Monday, December 18, 2017

Kazimierz Piechowski, one of the first prisoners at Auschwitz, went on to lead a daring escape, helping to steal the commandant's car by impersonating an irate SS officer


Mr. Piechowski was a 19year old eagle Scout, when German forces swept through Poland and began killing priests, intellectuals and members of the country's Scouting organization in September 1939, fearing — correctly — that the Scouts would help form the seeds of the country's underground resistance.

He soon struck out on a circuitous route for France, aiming to join the displaced Polish army. But he was captured near the Hungarian border, imprisoned and sent on June 20, 1940, to Auschwitz, which had been opened a month earlier by the SS as a concentration camp for criminals and political prisoners.

Mr. Piechowski enacted his own unlikely escape plan in 1942, two years to the day after he arrived at Auschwitz. He had seen plenty of escapes halted by the electrified barbed wire and watchtowers surrounding the camp, and knew that 10 people were forced to starve in reprisal for each person who escaped.

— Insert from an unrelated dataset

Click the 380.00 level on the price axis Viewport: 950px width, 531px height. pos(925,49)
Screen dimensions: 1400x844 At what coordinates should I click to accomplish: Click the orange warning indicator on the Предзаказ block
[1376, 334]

But the calculus changed abruptly when a friend of Mr. Piechowski's, Eugeniusz Bendera, learned that he was scheduled to be killed and suggested they flee the camp in an SS car. Bendera, a mechanic, had access to the vehicle. Mr. Piechowski, who was working in the warehouse, knew where to find a stash of uniforms and weapons that would allow them to disguise themselves as SS officers.

In an effort to spare his cellmates from retribution, Mr. Piechowski devised a plan in which he, Bendera and two others — Stanislaw Gustaw Jaster, a former Scout, and Jozef Lempart, a priest — would leave the main camp area by pretending to be part of a four-person work unit. If the entire unit disappeared, Mr. Piechowski figured, their block supervisor would likely be held wholly responsible.

On a quiet Saturday morning, they pushed a garbage cart through the first camp gate, under a sign reading "Arbeit Macht Frei" ("Work Sets You Free"). Three of the men scurried through a coal hatch inside the warehouse, and Mr. Piechowski led them to a room where they nabbed SS uniforms, four machine guns and eight grenades, according to historian Laurence Rees's 2005 book "Auschwitz: A New History."

The mechanic had picked the Steyr 220 – the fastest car in Auschwitz, there for the sole use of the commandant. "It had to be fast, because he had to be able to get to Berlin in a few hours. We took it because if we were chased we had to be able to get away."

They jumped into the Steyr 220 and drove toward the camp's main gate, greeting SS officers with a "Heil Hitler!" along the way, Mr. Piechowski later said. They had good luck pushing their garbage cart and taking the uniforms out of the warehouse, where SS officers failed to identify them, but at the camp's outermost gate they were met with a closed barrier.

"Wake up, you buggers!" Mr. Piechowski yelled in German to the men manning the gate, he later told the Guardian. "Open up or I'll open you up!"

The gate opened, and the escapees drove to freedom. The Nazis were incensed, says Piechowski. "When the commandant heard in Berlin that four prisoners had escaped he asked: 'How the bloody hell could they escape in my own car, in our own uniforms, and with our ammunition?' They could not believe that people they did not think had any intelligence took them [for a ride]."

Keeping away from the main roads to evade capture, they drove on forest roads for two hours, heading for the town of Wadowice. There they abandoned the Steyr and continued on foot, sleeping in the forest and taking turns to keep watch.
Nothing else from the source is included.